Creating a network map in the studio
HolonIQ creates a Network, or visual map, of your data. The Network will allow you to quickly understand semantic similarities and themes within your documents.
Each node, or circle, in a Network represents one unique document. Similar nodes will be grouped together in the same Cluster. A Cluster is a group of nodes with similar language.
Nodes that have similar language will be connected with a line, or link, and will be closer to each other in the network. The HolonIQ Network is organized to minimize the distance between any two connections. Documents on the bottom of the network will be highly different from those on the top. Tightly grouped Clusters indicate that the documents are highly similar in their language.
Network Theory is a powerful way to analyze and visualize complex relationships. At HolonIQ, we’ve focused on leveraging this field to help you better and more quickly understand qualitative information. HolonIQ's unsupervised learning approach will categorize documents based on their semantic similarity. Exploring these relationships through a network allows you to understand similarities, make comparisons, and reveal multi-dimensional relationships.
Nodes & Connections
Each node, or circle, represents a unique document from the data source. For a company network, each node will represent a company; for a news network, each node will represent a unique article… Connections represent a strong semantic similarity between the documents, indicating that they are covering the same topic. Nodes, by default, are sized by degree, which is the number of connections a node has. More intuitively, a higher degree node will share a lot of language with nearby nodes and is therefore more representative of that area of the network.
Distance & Orientation
Distance in a HolonIQ network is relative, as the cardinal direction and the spatial distance does not have a direct interpretation. You can think of each node as a charged particle that wants to repel all of the other nodes, and the links as springs that keep all of the particles from spreading too far away from each other. The more similarities between two nodes (i.e., the greater the similarity between two companies’ technologies), the stronger the connections, and therefore the tighter the springs, between them. When you view an entire network, you see a map where similar nodes (companies, articles, or patents) group together, and dissimilar nodes end up far away from one another.
A cluster is a set of nodes that group, or “cluster,” together because many of them are connected due to sharing a high degree of similar language. When you first look at a network, you can see its clusters divided according to color, as determined by HolonIQ algorithms.
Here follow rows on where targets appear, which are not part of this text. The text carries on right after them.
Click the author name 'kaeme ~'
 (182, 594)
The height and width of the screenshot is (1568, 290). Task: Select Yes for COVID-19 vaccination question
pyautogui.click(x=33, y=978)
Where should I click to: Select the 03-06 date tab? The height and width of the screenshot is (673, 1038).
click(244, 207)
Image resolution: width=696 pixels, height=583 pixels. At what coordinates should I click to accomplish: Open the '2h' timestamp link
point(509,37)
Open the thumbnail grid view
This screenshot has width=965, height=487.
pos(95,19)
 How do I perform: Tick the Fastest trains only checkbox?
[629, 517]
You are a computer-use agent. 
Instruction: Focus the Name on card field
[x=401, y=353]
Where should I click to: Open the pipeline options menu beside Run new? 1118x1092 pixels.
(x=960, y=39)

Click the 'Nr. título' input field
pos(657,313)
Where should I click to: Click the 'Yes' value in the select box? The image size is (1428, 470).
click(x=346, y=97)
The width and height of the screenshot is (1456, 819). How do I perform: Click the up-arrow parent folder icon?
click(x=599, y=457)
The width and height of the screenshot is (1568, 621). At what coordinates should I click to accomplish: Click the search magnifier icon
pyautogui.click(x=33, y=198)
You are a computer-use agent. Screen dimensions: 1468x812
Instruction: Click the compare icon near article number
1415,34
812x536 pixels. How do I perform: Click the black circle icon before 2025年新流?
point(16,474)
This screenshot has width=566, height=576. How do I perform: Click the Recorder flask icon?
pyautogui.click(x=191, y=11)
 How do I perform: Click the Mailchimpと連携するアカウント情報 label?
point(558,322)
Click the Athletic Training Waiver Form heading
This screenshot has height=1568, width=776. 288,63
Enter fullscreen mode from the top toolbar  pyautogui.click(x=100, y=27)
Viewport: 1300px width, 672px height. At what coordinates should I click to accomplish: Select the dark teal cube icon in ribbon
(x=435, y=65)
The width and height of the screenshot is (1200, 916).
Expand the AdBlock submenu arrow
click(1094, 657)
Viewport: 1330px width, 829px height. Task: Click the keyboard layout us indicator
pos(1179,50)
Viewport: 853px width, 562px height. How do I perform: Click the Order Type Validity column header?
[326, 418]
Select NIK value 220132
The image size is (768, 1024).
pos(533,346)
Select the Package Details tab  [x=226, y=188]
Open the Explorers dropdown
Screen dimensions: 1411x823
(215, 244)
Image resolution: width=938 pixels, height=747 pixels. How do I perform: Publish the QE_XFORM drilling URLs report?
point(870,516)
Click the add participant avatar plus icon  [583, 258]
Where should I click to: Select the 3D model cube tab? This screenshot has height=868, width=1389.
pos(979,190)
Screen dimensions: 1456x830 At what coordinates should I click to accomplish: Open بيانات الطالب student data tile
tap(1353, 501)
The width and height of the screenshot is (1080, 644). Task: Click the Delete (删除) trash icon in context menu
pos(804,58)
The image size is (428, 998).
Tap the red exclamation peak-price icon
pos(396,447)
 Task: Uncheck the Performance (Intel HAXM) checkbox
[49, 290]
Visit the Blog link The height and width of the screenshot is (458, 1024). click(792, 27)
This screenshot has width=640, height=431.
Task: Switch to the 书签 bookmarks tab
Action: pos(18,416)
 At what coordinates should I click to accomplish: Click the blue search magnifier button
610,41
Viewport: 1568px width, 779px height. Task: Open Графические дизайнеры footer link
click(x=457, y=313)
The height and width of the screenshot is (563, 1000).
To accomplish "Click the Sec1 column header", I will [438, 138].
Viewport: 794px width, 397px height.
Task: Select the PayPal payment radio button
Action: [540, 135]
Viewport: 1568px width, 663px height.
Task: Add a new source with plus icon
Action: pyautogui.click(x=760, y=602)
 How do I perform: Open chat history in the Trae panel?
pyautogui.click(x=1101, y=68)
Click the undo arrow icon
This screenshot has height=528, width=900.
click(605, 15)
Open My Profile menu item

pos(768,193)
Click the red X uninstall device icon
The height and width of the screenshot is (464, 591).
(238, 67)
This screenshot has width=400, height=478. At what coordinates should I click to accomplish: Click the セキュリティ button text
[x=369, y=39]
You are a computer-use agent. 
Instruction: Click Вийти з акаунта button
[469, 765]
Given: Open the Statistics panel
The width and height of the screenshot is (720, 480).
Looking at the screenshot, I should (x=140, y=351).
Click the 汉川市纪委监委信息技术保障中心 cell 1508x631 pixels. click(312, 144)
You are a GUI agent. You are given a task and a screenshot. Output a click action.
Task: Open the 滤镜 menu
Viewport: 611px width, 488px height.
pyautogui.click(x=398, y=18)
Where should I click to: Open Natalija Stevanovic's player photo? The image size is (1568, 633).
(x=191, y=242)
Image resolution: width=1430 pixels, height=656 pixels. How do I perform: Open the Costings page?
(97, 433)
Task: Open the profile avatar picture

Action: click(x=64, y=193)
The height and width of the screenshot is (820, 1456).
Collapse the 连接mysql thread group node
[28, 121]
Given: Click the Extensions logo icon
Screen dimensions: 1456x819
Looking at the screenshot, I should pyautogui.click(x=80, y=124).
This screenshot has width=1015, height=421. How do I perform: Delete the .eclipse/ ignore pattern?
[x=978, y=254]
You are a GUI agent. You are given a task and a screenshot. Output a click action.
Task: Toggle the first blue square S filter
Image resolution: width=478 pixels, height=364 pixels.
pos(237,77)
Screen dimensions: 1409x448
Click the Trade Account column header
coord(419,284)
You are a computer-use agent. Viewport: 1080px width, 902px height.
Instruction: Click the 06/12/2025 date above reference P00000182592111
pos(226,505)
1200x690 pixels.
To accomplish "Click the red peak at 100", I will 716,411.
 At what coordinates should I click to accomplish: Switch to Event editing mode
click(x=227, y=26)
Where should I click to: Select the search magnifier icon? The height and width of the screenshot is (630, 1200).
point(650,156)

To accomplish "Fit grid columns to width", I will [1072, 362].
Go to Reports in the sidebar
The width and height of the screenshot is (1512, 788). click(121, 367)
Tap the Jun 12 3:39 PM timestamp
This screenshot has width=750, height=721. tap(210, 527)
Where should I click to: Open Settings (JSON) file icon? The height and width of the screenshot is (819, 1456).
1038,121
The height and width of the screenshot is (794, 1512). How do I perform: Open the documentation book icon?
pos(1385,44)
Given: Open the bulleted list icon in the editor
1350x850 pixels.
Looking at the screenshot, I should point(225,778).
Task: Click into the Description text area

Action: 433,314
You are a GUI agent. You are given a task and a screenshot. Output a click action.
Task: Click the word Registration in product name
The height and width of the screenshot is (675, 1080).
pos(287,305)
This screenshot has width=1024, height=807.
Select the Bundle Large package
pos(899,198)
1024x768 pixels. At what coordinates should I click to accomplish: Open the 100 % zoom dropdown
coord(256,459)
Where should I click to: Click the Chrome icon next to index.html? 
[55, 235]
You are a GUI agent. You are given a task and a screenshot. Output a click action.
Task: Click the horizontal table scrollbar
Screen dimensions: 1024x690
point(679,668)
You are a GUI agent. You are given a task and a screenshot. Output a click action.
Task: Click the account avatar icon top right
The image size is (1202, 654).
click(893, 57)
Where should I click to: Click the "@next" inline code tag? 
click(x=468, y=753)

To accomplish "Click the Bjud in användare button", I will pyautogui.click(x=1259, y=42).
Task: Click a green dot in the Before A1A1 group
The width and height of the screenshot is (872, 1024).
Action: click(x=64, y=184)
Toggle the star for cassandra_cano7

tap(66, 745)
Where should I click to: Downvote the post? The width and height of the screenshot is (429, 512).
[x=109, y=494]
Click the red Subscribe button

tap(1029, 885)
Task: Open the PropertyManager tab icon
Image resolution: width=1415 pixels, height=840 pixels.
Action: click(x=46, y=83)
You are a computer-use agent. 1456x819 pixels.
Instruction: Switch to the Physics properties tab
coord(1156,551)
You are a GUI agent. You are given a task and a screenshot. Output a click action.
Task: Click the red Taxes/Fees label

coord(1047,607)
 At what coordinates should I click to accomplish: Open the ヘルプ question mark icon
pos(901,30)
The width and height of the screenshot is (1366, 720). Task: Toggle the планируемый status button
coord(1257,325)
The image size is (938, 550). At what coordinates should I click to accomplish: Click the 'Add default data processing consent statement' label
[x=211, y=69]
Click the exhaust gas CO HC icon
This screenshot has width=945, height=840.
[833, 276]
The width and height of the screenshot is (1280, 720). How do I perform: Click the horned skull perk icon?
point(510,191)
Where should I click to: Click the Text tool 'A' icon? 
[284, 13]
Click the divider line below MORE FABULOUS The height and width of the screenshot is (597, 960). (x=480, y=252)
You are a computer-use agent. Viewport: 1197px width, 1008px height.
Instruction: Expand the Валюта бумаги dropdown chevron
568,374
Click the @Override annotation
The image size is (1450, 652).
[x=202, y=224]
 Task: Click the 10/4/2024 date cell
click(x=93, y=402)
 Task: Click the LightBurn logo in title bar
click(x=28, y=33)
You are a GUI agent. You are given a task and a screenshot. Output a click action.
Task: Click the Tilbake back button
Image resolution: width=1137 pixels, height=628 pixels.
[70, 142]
When HolonIQ builds a network, it compares each node to every other node. If two nodes have enough semantic similarity, there is a connection drawn between them. Highly similar nodes often all connect to one another, and they therefore land near one another in the network visualization. This relatively dense, defined group of nodes is a cluster (network theorists also use the term “module”). On the scale of a whole network, which has hundreds or thousands of nodes with varying levels of congruence, numerous clusters emerge, and the clusters provide a fundamental framework for analyzing the network.
The density of the nodes in a cluster correlates to the average similarity between the nodes. The more dense a cluster appears, the more similar its nodes. Likewise, the more spread out a cluster appears, the broader its mix of nodes. Some clusters have a dense core and a tail that extends away from the core. The core of these clusters contain relatively uniform nodes (i.e., very similar language across companies, patents, or news articles), and the nodes along the tail decrease in likeness as the distance from the core increases. A dense cluster is quick to interpret. You can assume a central node in a dense cluster will be very representative of its surrounding nodes. For companies, this implies that all companies are defining their business and market in very similar ways, and are likely direct competitors.
Nodes & Clusters Without Connections
Nodes without any connections have highly unique language that did not significantly match to any other documents in your result set. While these “orphan” nodes will still contain your search query, they did not have a shared theme across any of the other documents in the result set.
You may also see clusters which are not connected to the rest of the network. Similar to orphan nodes, these “orphan” clusters will share a niche topic amongst the underlying documents, but have differentiated language from the rest of the network. For example, you may see “orphan” clusters around specific product announcements if you are querying the news database. These do not pertain to the broader conversation around your search query (e.g. a technology search like “machine learning”).
Bridging Nodes & Bridging Clusters
Bridging nodes are nodes which span across portions of the network. These are often insightful nodes to explore given that they are sharing language across two different themes of documents. In a company network, this may be a company applying a technology in a novel way, or merging two mature technologies to tackle new problem. Similarly, bridging clusters will help identify how different sets of documents relate to one another. Central clusters will likely be core to an underlying search. For example, in a robotics network, we may see “machine learning” or AI as the central cluster with more vertical specific clusters on the periphery. Bridging clusters in between will highlight the gaps between specific applications and the core technologies.